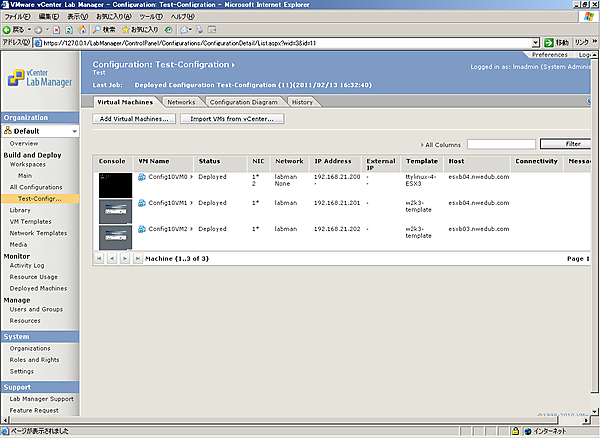
Task: Click the Config10VM2 virtual machine icon
Action: 142,230
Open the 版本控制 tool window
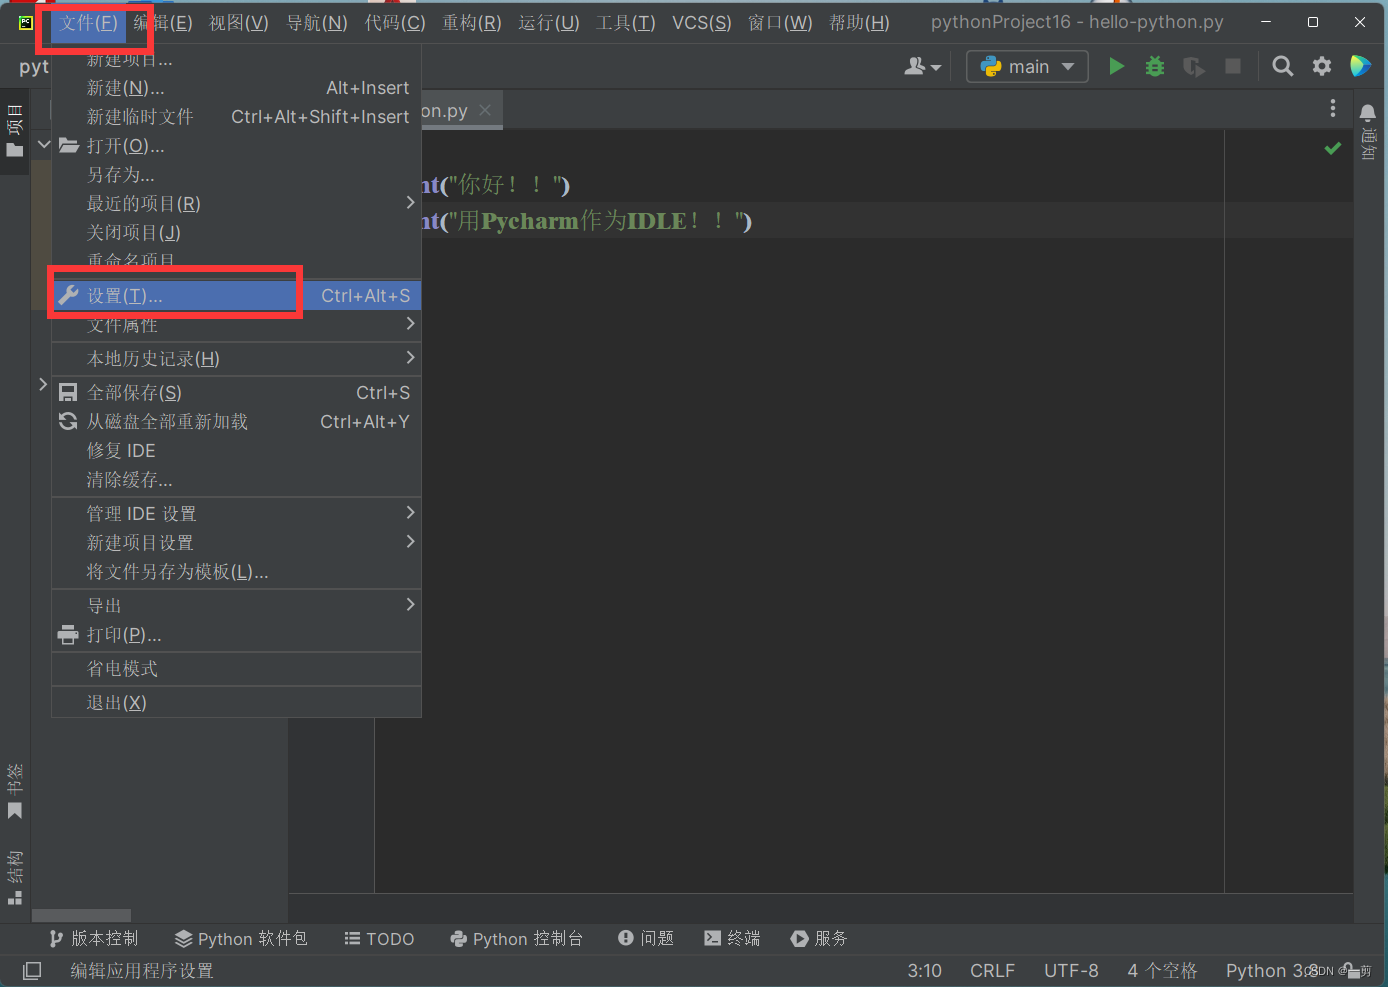 [93, 938]
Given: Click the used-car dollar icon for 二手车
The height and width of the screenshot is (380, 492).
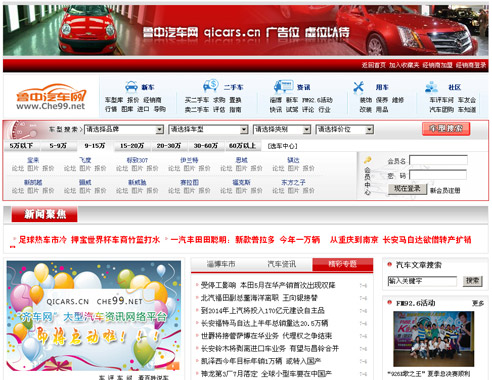Looking at the screenshot, I should pyautogui.click(x=211, y=86).
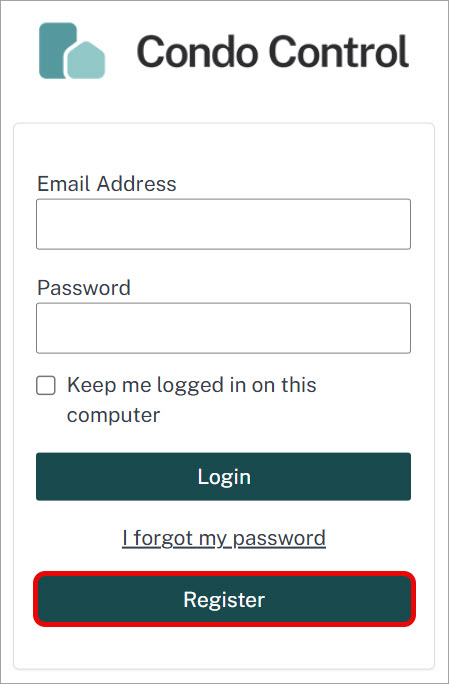Screen dimensions: 449x684
Task: Enable the Keep me logged in checkbox
Action: [46, 386]
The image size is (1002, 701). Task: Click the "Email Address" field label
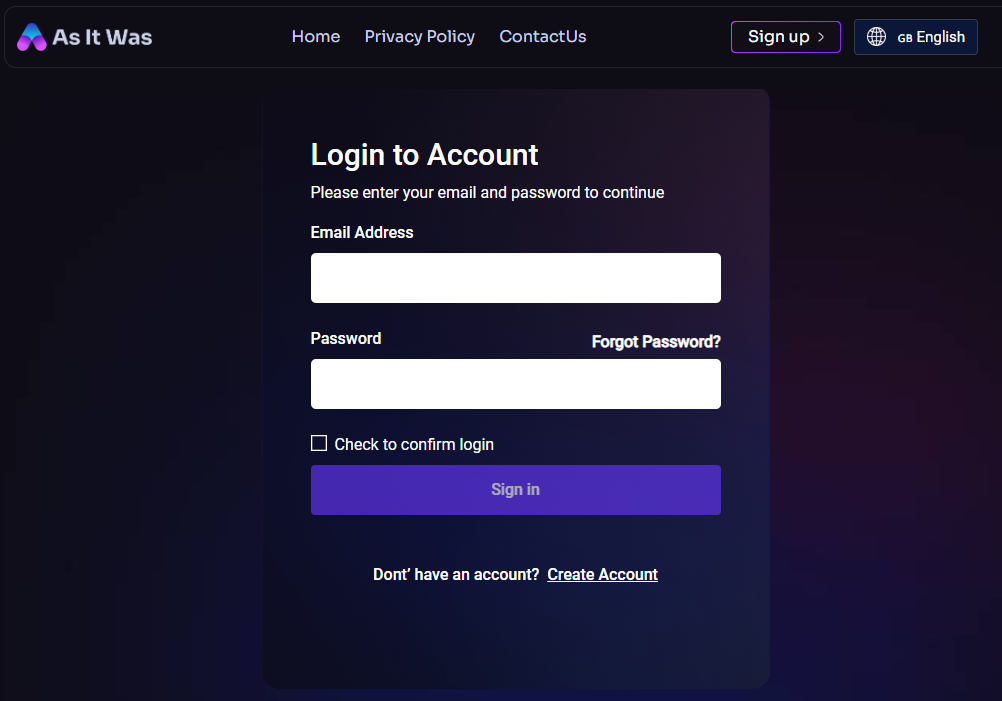362,232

Exercise: Format the material above as a Markdown table with the columns Row and Material line, giving each line its row number and skipping blank lines. Leave the pictures out.

Answer to the exercise:
| Row | Material line |
|---|---|
| 1 | Task: Click the Config10VM2 virtual machine icon |
| 2 | Action: 142,230 |
| 3 | Open the 版本控制 tool window |
| 4 |  [93, 938] |
| 5 | Given: Click the used-car dollar icon for 二手车 |
| 6 | The height and width of the screenshot is (380, 492). |
| 7 | Looking at the screenshot, I should pyautogui.click(x=211, y=86). |
| 8 | Screen dimensions: 449x684 |
| 9 | Task: Enable the Keep me logged in checkbox |
| 10 | Action: [46, 386] |
| 11 | The image size is (1002, 701). Task: Click the "Email Address" field label |
| 12 | 362,232 |